Переоткрыть повседневную жизнь — это значит выйти за рамки имеющихся у нас карт. Конечно, и это правда, уже написано гораздо больше спекулятивных утопий, чем полагает средний человек. Кроме Фурье и Морриса — и Маркса, намеками в основном тексте — есть сочинения Кропоткина, синдикалистов Пато и Пуже, старых (Беркман) и новых (Бутчин) анархо-коммунистов. «Communitas» братьев Гудманов — образцовое описание того, как формы вытекают из функций (целей); коечто можно почерпнуть у провозвестников, обычно туманных, альтернативной/аппроприирующей/промежуточной/содружестенной технологии, таких, как Шумахер и в особенности Иллич — если сначала отключить их туманогенерирующие агрегаты. Ситуационнисты — конкретно, «Революция повседневной жизни» Ваннейгема и «Антология Ситуиционисткого Интернационала», — излагают свои мысли с восхитительно безжалостной ясностью — пусть даже они так и не смогли толком согласовать свою схему рабочих советов с упразднением работы. Все же, лучше уж их несоответствия, чем любая из существующих ныне версий левачества — все адепты которого проповедуют труд, ибо, не будь труда, не будет и трудящихся, а кого тогда организовывать левакам?
Итак, в конечном счете аболиционисты — сторонники полного упразднения труда — остаются без ориентиров. Никому не под силу предсказать, что выйдет из той творческой бури, которую высвободит уничтожение труда. Все, что угодно. Надоевший всем спорный пункт о свободе/необходимости, с его теологическими коннотациями, на практике разрешит сам себя, как только производство «полезного продукта» совместится с потреблением «игровой деятельности».
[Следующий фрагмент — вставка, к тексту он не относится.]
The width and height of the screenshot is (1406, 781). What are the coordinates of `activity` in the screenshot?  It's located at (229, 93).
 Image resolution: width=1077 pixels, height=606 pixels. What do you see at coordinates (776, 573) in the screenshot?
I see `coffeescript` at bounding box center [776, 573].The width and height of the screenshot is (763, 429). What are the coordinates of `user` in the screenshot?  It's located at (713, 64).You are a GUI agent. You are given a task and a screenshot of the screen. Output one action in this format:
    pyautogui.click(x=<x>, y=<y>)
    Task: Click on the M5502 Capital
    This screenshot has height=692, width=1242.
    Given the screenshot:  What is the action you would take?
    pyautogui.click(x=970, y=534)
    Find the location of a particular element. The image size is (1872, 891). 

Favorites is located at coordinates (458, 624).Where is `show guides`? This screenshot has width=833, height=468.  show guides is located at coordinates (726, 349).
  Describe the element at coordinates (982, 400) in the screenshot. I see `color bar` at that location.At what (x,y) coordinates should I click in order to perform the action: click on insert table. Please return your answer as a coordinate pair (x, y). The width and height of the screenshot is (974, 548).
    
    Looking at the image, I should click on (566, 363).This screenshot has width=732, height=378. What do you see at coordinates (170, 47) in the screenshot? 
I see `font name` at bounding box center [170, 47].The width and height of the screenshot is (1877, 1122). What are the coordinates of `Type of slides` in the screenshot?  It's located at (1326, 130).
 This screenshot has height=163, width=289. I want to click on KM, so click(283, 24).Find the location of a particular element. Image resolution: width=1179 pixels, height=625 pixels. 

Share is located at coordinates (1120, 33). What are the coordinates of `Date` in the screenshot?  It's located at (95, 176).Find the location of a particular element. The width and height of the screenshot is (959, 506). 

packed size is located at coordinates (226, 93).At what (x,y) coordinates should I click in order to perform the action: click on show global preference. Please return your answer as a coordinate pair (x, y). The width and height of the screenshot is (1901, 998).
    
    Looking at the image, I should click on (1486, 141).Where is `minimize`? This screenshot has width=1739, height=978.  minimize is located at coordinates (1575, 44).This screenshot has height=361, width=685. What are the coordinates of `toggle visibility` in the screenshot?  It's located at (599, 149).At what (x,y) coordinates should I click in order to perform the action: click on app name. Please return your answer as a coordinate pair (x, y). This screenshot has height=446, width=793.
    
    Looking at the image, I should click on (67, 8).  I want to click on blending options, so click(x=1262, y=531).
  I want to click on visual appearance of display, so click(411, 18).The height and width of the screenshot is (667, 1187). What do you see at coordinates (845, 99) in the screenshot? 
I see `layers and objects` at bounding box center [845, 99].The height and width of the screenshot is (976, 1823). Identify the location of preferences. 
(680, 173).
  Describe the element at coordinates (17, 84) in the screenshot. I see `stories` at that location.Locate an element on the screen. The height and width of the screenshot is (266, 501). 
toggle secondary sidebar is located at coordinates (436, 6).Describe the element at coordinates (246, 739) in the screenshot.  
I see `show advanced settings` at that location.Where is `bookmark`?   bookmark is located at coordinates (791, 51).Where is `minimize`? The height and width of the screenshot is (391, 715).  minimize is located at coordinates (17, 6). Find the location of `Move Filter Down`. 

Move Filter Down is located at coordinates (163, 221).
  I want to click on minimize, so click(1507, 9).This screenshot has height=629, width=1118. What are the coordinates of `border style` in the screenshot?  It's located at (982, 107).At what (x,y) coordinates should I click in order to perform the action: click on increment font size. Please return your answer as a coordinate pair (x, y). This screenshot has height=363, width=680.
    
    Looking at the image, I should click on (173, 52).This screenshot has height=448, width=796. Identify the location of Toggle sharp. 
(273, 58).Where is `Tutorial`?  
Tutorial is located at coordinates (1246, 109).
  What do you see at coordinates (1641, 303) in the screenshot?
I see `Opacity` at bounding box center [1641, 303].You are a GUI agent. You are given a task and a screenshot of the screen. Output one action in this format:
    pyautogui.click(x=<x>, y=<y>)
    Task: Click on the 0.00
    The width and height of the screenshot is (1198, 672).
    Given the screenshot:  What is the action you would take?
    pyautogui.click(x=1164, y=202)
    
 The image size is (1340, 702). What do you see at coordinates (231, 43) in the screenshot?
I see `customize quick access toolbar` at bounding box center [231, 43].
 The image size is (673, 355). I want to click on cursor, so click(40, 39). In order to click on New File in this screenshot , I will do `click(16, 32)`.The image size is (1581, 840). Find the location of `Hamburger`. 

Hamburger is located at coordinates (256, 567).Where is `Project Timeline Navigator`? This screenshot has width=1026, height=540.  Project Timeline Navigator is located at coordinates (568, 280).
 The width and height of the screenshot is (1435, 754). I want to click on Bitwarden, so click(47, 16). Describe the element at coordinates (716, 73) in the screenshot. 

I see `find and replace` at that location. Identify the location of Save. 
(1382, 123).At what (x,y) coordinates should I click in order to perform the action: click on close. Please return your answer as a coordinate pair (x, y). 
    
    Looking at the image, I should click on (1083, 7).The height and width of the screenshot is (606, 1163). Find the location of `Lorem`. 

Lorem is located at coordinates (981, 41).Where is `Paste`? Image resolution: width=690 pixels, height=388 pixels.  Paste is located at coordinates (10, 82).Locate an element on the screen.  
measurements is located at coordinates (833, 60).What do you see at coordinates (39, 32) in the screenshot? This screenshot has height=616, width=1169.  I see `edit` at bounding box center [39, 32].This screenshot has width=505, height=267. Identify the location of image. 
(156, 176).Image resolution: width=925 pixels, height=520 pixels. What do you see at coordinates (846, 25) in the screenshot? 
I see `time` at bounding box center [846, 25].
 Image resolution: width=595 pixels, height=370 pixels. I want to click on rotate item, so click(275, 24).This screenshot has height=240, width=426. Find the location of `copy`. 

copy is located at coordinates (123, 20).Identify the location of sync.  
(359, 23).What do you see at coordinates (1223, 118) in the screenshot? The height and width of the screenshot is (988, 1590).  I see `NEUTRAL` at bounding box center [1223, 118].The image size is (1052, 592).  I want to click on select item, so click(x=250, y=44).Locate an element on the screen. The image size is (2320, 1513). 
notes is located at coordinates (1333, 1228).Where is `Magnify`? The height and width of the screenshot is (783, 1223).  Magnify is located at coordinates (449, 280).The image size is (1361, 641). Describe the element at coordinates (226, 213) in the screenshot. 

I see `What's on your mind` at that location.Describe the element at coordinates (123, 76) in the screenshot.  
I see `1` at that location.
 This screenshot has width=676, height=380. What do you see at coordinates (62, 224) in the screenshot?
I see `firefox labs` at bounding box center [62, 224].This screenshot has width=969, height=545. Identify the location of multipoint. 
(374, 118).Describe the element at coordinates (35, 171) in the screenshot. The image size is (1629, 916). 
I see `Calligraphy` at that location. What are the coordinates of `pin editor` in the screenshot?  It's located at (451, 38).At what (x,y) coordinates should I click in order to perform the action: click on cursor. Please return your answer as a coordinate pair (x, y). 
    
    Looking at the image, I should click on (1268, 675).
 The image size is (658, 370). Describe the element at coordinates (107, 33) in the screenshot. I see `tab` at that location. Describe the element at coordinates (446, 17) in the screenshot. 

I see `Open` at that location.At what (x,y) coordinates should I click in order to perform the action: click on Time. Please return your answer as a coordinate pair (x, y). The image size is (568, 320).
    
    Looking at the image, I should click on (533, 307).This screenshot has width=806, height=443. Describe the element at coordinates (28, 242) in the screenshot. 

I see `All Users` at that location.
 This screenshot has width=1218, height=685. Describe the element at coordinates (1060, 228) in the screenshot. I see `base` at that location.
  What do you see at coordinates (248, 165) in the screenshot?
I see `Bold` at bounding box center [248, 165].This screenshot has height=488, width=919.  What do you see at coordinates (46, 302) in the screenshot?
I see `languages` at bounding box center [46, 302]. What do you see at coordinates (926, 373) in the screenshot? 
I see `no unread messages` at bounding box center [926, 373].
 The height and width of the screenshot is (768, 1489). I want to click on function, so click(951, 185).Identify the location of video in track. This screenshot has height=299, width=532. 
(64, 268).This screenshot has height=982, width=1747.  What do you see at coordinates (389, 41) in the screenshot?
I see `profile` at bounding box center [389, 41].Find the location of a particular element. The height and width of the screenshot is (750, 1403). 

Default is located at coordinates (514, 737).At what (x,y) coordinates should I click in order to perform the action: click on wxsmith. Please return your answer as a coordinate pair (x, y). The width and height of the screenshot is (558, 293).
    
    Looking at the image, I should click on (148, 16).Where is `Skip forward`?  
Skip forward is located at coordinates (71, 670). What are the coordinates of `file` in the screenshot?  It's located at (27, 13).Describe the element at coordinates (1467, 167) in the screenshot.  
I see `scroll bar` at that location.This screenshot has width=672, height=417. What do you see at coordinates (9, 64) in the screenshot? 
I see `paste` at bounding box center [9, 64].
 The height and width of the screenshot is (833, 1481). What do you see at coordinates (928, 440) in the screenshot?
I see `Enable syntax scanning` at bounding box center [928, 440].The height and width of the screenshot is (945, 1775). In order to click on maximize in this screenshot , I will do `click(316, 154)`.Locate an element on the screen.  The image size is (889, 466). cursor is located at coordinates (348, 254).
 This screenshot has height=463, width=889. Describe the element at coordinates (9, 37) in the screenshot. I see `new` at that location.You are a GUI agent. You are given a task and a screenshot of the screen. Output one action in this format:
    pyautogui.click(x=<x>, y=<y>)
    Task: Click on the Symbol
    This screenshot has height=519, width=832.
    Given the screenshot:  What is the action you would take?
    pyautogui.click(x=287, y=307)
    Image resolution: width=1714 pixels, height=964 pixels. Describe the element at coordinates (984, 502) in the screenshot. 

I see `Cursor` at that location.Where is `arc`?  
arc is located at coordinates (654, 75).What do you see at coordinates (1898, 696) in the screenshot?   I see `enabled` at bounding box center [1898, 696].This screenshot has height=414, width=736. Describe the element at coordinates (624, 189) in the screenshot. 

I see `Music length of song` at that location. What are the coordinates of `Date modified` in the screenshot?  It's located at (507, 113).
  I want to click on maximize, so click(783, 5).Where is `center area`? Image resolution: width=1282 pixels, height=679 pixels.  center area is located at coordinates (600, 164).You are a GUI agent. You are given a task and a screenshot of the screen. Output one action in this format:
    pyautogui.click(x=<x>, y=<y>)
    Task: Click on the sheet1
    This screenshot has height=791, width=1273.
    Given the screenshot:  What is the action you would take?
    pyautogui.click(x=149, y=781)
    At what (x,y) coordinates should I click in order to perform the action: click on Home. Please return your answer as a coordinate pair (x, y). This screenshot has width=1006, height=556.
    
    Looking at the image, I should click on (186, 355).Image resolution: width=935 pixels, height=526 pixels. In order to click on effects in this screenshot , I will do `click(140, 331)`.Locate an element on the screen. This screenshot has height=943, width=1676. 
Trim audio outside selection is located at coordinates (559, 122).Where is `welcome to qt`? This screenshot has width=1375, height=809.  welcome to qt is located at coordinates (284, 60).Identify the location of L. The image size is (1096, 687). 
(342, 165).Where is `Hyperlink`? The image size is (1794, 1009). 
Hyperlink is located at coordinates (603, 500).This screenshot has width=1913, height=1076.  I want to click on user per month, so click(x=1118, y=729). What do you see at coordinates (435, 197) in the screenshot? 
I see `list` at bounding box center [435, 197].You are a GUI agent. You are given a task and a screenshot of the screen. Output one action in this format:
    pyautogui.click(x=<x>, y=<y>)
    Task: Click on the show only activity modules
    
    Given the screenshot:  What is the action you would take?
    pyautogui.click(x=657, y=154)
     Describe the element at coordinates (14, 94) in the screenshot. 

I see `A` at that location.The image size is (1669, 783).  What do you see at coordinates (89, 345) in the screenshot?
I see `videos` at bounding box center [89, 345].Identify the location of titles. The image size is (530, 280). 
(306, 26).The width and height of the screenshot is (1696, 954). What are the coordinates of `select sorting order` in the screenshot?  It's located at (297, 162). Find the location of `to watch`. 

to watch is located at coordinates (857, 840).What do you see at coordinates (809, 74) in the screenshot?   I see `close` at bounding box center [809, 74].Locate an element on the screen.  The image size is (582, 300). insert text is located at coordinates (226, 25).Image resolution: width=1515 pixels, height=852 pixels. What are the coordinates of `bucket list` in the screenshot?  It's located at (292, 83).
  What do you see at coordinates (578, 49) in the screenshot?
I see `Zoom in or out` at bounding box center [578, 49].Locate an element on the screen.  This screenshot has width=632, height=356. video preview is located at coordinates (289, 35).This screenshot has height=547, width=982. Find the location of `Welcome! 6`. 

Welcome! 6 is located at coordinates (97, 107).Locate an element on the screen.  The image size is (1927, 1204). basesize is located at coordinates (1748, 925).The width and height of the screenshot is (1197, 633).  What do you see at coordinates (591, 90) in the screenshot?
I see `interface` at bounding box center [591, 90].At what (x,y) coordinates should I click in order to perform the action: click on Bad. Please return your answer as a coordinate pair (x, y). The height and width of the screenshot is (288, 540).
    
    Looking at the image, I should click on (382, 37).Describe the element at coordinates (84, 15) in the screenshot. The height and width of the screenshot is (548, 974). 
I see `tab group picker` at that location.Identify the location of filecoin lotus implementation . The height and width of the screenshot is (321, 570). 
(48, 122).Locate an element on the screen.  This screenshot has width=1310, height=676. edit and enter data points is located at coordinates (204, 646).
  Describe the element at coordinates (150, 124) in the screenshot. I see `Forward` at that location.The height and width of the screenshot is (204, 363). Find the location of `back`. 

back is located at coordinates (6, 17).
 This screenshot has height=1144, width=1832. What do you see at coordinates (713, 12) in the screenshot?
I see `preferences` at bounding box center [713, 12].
Жизнь станет игрой — вернее, многими играми одновременно — но ни одна из них не будет безвыигрышной. Образец производящей игры — оптимальный сексуальный контакт. Участники обуславливают удовольствие друг для друга, счета никто не ведет, и выигрывают все. Чем больше даешь, тем больше получаешь. В лудитском мире, лучшее в сексе проникнет в поры повседневной жизни. Обобщеная игра приводит к эротизации жизни. Собственно секс при этом становится менее надрывным и срочным, более игровым. Если играть правильно, все мы получим от жизни больше, чем дали — но только если играть на выигрыш.
Никто и никогда не должен работать. Пролетарии всех стран,… расслабьтесь!